# Heat Maps and Trees

Today we will be going over more ways to visualize your data. As usual, if you have any questions, feel free to ask!

Documentation continues to be your best friend:
* http://bokeh.pydata.org
* https://pygraphviz.github.io

### Installation

In [None]:
#!brew install graphviz
#!pip install pygraphviz --install-option="--include-path=/usr/local/include/graphviz/" \
#--install-option="--library-path=/usr/local/lib/graphviz"

### Import Statements

In [None]:
from datascience import *
from IPython.display import Image
from bokeh.charts import HeatMap, output_file, show
import pygraphviz as PG
import numpy as np
%matplotlib inline

### Reading in the data

In [None]:
tu38 = Table().read_table('TU 38 master - Sheet1.csv')
tu38

In [None]:
public = Table.read_table('pubschls.csv')
public

In [None]:
graffiti = Table.read_table('Graffiti.csv')
graffiti

### Heat Maps

Per Wikipedia: "A heat map (or heatmap) is a graphical representation of data where the individual values contained in a matrix are represented as colors." They are great tools for visualizing the relationship between two variables, and can be applied to large sets of data easily. In order to create one, we need to find two variables that we want to compare, and come up with some metric to quantify their relationship. In the case of this first dataset, we are going to look at the relationship between deities / groups of deities and the substances that they're offered. We will use the frequency of their appearance together as our way to color the chart.

In [None]:
# grouping the data by SUBSTANCE and DEITY
groupeded = tu38.group(['substance', 'deity'])

# converting to a pandas dataframe
groupeded = groupeded.to_df()
groupeded

In [None]:
# making a bokeh heatmap from the df GROUPEDED
hm = HeatMap(groupeded, x='substance', y='deity', values='count',
             title='Substance x Deity', stat=None)

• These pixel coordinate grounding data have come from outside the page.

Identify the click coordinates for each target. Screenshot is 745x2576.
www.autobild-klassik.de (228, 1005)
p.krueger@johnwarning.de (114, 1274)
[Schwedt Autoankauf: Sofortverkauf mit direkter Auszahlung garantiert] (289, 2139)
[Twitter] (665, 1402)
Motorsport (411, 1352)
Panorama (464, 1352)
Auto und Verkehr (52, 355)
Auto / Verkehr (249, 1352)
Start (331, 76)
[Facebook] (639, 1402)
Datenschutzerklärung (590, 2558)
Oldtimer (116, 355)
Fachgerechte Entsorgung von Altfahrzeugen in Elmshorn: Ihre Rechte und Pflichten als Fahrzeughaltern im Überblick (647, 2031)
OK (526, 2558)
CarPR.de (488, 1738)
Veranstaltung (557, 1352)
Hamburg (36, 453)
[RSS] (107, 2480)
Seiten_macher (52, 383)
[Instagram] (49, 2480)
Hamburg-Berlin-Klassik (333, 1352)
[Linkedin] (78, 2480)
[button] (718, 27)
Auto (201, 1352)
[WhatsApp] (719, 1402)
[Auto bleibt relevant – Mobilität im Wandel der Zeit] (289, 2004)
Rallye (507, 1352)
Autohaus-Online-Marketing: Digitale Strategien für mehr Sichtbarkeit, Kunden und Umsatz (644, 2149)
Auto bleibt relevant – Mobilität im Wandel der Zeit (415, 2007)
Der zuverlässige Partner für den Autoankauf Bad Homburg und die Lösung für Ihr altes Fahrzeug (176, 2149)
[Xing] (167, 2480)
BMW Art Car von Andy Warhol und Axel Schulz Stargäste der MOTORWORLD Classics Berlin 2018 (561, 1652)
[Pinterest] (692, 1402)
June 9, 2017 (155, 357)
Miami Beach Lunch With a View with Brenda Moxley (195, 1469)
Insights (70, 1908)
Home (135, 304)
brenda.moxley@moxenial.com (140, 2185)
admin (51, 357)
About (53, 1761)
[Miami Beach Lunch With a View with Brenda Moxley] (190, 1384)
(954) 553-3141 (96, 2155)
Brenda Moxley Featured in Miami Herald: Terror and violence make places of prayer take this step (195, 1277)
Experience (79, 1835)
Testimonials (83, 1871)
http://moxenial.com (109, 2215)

output_file('tu38_heatmap.html')
show(hm)

What we just did is very similar to a pivot table, but using colors to display intensity instead of numbers.

In [None]:
# this pivot table is similar in representation to what the above heat map represents
pivoted = tu38.pivot('deity', 'substance')
data = pivoted.to_df()

w_index = data.set_index('substance')
w_index

Next we are going to use public school data. We are going to visualize the relationship between counties and funding types, and quantify the relationship with their average DOC (meaning?).

In [None]:
# grouping PUBLIC by COUNTY and FUNDINGTYPE, and using np.mean to calculate 
# the average of all columns for that group
public_grouped = public.group(['County', 'FundingType'], np.mean).to_df()
public_grouped

In [None]:
# heat map that uses the average DOC for its color saturation
hm = HeatMap(public_grouped, x='County', y='FundingType', values='DOC mean',
             title='County x Funding Type', stat=None)

output_file('school_heatmap.html')
show(hm)

### Trees

Sometimes it is helpful to put your data in a tree structure to represent relationships. To quote Wikipedia, "A tree structure or tree diagram is a way of representing the hierarchical nature of a structure in a graphical form." We will start with a simple example, then move onto a multi-layered tree.

In [None]:
# selecting columns that will represent the relationship
# that we want to display
graffiti_sub = graffiti.select('Temple', 'Code')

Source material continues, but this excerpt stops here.